* **Directions**
Leaving out the pictures, reproduce each record exactly and in full.

* **Extracted material**

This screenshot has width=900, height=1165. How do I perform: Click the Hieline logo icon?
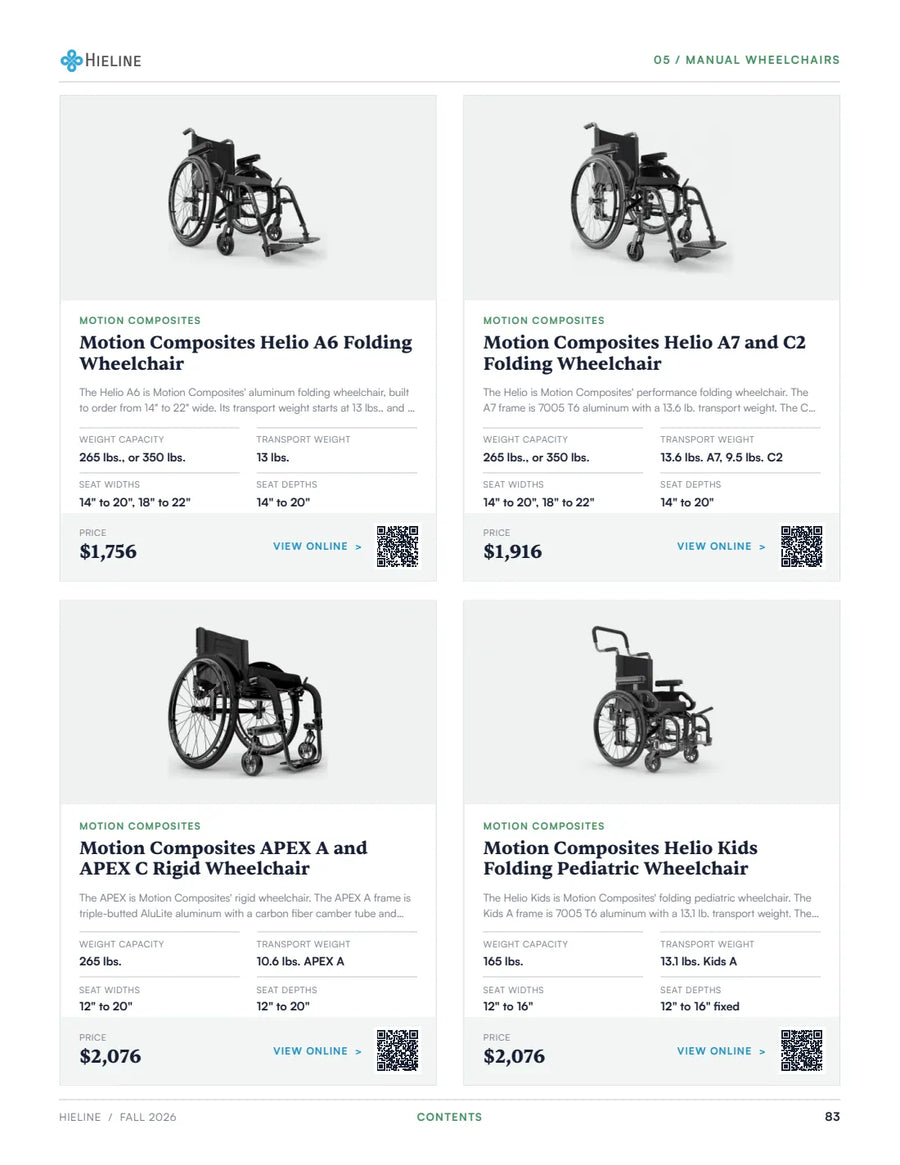[71, 60]
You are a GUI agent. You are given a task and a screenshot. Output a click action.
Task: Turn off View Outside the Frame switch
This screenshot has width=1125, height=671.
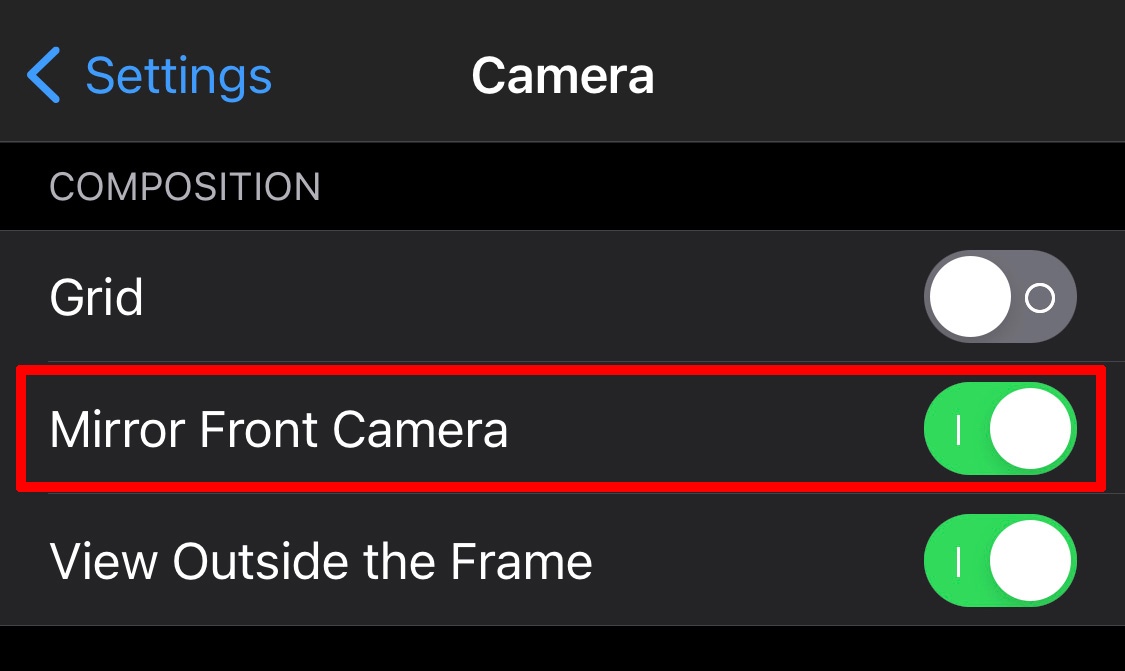(1000, 561)
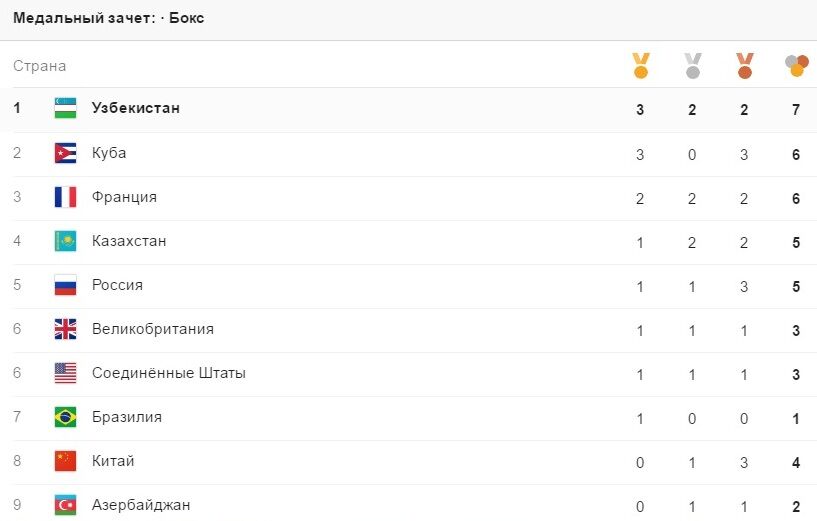817x521 pixels.
Task: Click the Russia flag icon
Action: [65, 285]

* **Exercise answer**
This screenshot has width=900, height=1165. How do I perform: Click the Hieline logo icon?
[71, 60]
You are a GUI agent. You are given a task and a screenshot. Output a click action.
Task: Turn off View Outside the Frame switch
This screenshot has width=1125, height=671.
(1000, 561)
817x521 pixels.
Task: Click the Russia flag icon
Action: [65, 285]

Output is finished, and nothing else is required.